## Empirical Formula-Part TwoPractice Problem Answers

Problem 1

1) Percent to mass.

carbon: 48.38 grams
hydrogen: 8.12 grams
oxygen: 43.50 grams

Note that the oxygen percentage came from 100% - (48.38 + 8.12) = 43.5%

(2) Mass to moles.

carbon: 48.38 / 12.011 = 4.028 mol
hydrogen: 8.12 / 1.008 = 8.056 mol
oxygen: 43.50 / 16.00 = 2.719 mol

(3) Divide by small:

carbon: 4.028 ÷ 2.719 = 1.48
hydrogen: 8.056 ÷ 2.719 = 2.96
oxygen: 2.719 ÷ 2.719 = 1.00

Note that the carbon value (4.028) is half the hydrogen value (8.056).
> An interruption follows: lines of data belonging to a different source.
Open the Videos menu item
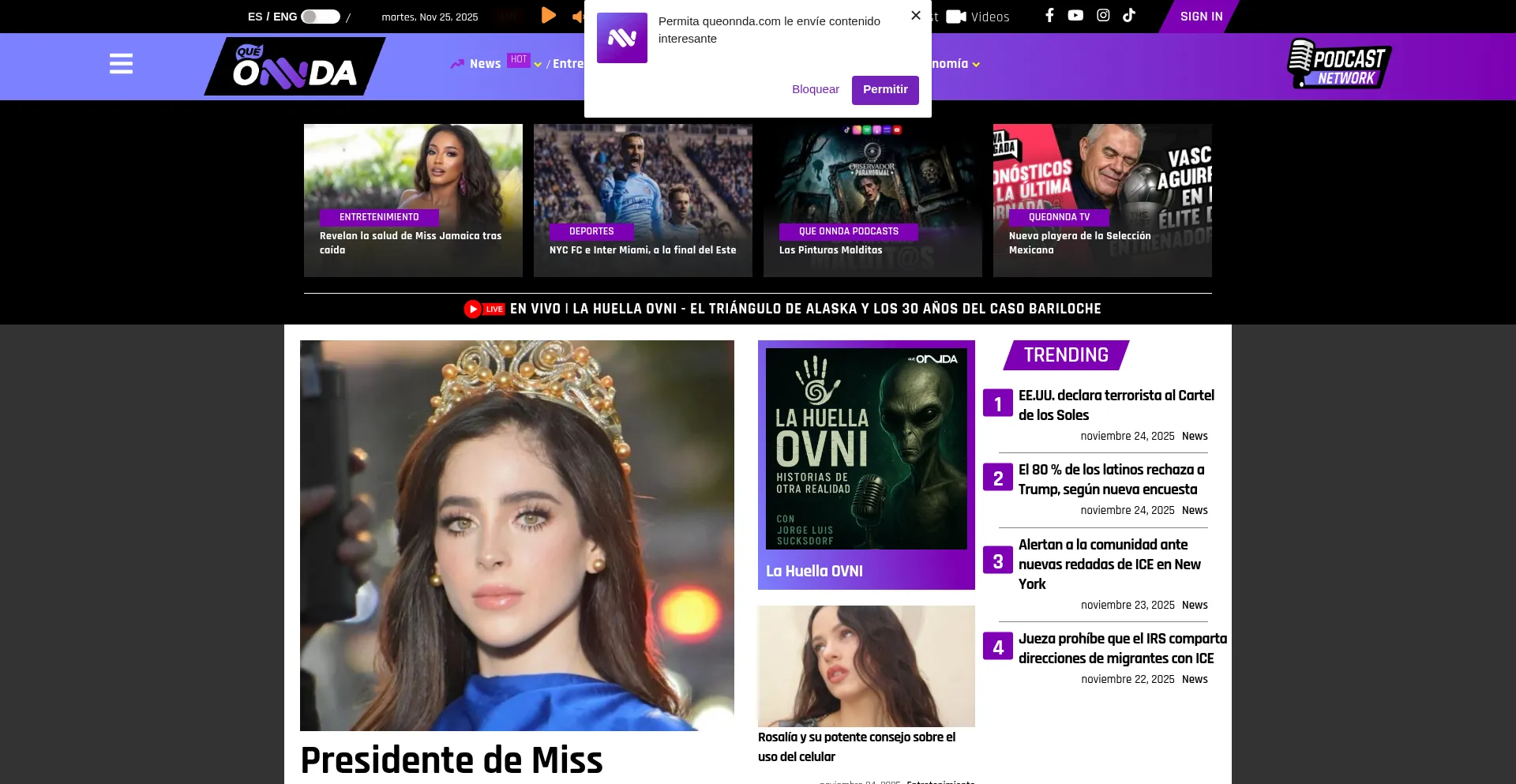Viewport: 1516px width, 784px height. 978,17
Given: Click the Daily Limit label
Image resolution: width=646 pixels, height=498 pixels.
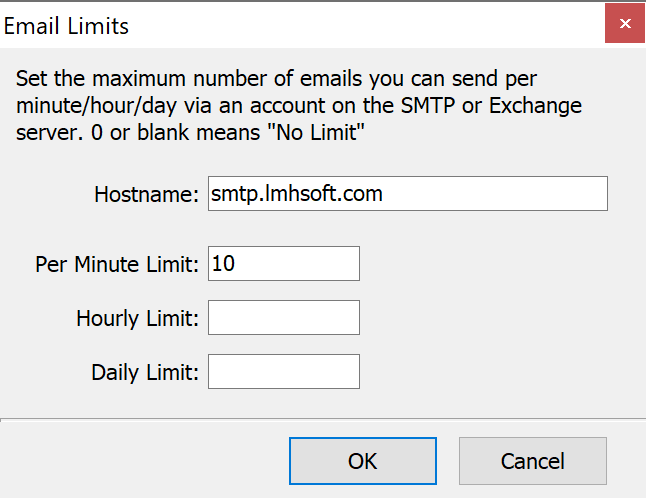Looking at the screenshot, I should [145, 372].
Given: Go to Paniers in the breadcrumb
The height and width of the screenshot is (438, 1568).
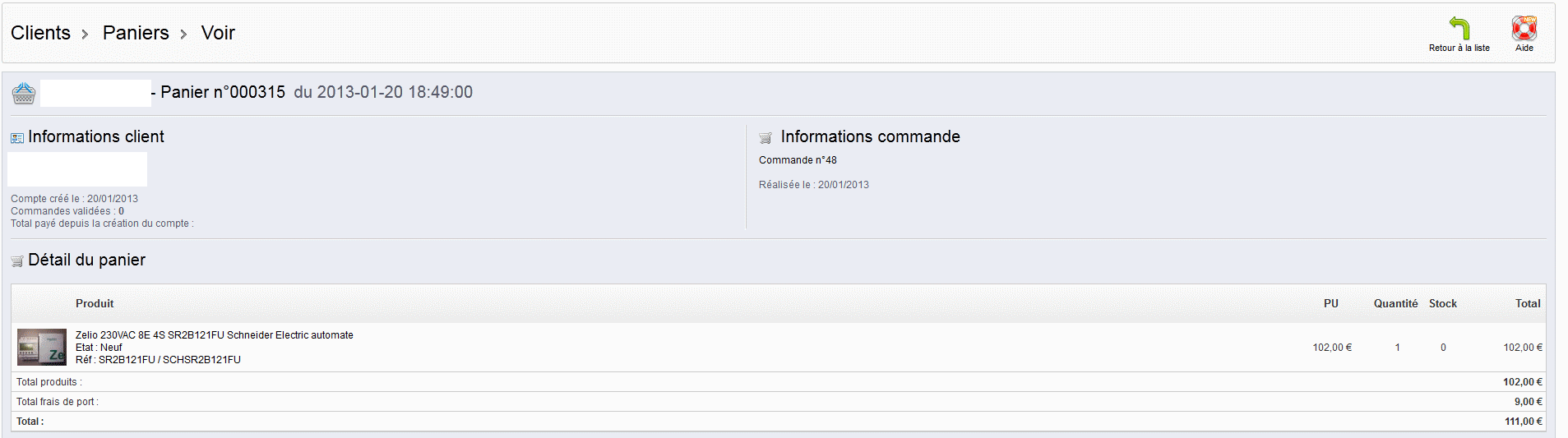Looking at the screenshot, I should 136,33.
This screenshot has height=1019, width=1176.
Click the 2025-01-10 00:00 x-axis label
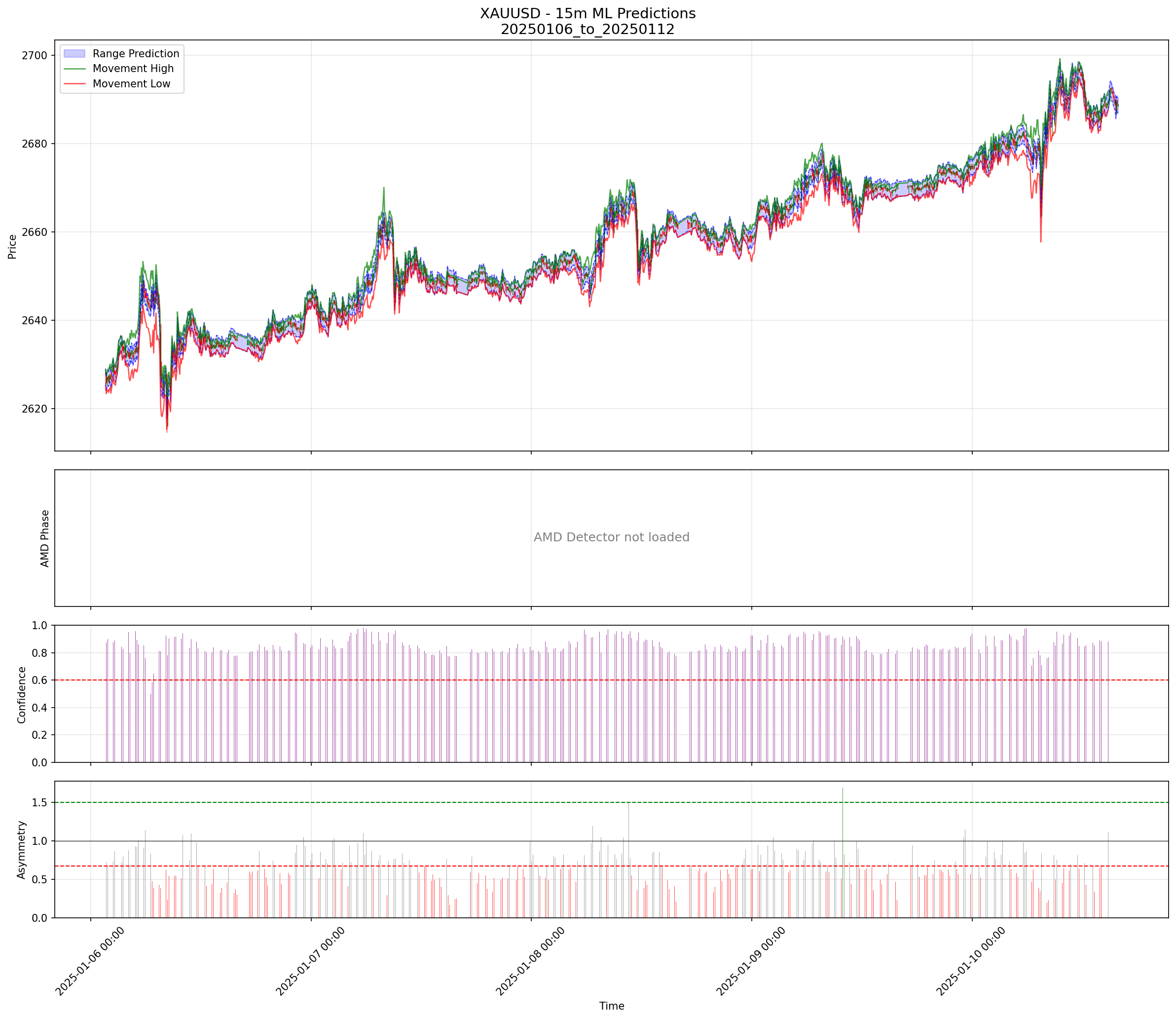(x=970, y=961)
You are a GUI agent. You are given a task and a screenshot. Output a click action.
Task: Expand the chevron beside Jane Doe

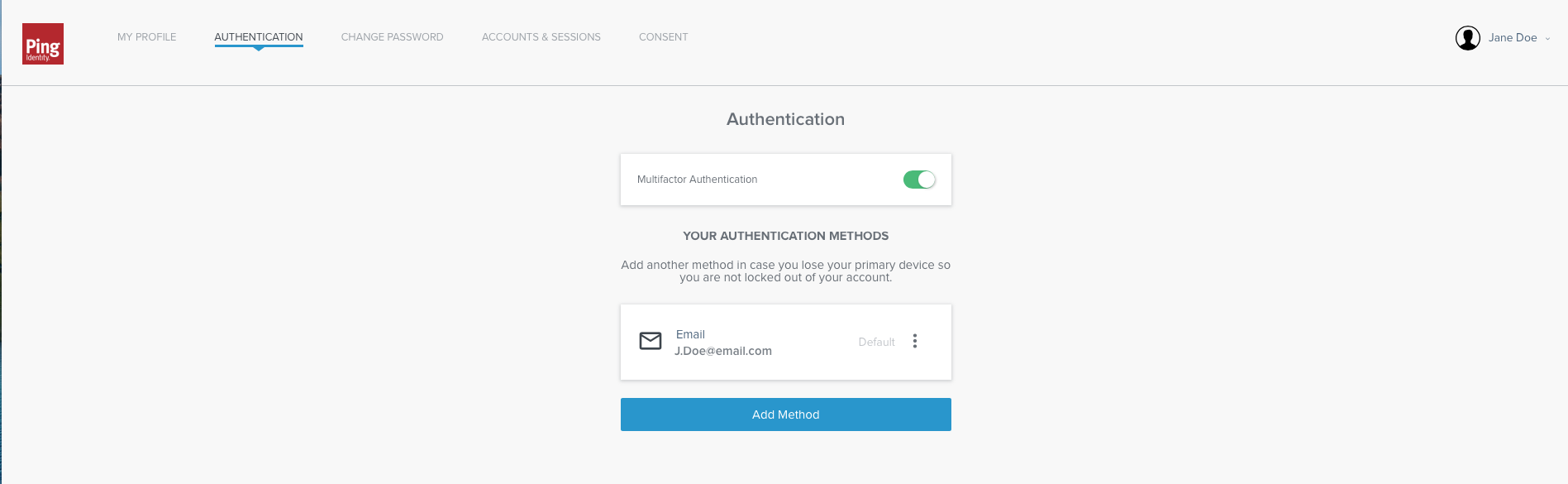tap(1547, 39)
That means there is one carbon for every two hydrogens in the answer. (4) Multiply 'til whole:

carbon: 1.48 x 2 = 3 hydrogen: 2.96 x 2 = 6 oxygen: 1 x 2 = 2

The empirical formula is C3H6O2

Problem 2

1) Percent to mass: N = 46.67 g; H = 6.70 g; C = 19.98 g; O = 26.65 g
2) Mass to moles: N = 3.33; H = 6.65; C = 1.66; O = 1.66
3) Divide by small: N = 2.01; H = 3.99; C = 1.00; O = 1.00
4) Multiply 'til whole: not required in this problem, the empirical formula is CH4N2O

Problem 3

The "EFW" of CH = 13.019.
78.11 ÷ 13.019 = 6.
The molecular formula is C6H6

Problem 4

The "EFW" of CH = 13.019.
26.04 ÷ 13.019 = 2.
The molecular formula is C2H2

Problem 5

1) Percent to mass: not required since the masses are given.
2) Mass to moles: N = 0.800; H = 0.156; C = 0.0400; O = 0.0400
3) Divide by small: N = 2.0; H = 3.9; C = 1.00; O = 1.00
4) Multiply 'til whole: not required in this problem, the empirical formula is CH4N2O
Note: examine the answers to problems one and five and you will see that these are the same empirical formula, but notice that the information is presented differently. You can generate the percentages by adding up the 4 masses given in problem five, then dividing each element's mass by the total to get the percentage. For example, nitrogen is 1.121 ÷ 2.402 = 0.46669 = 46.67%.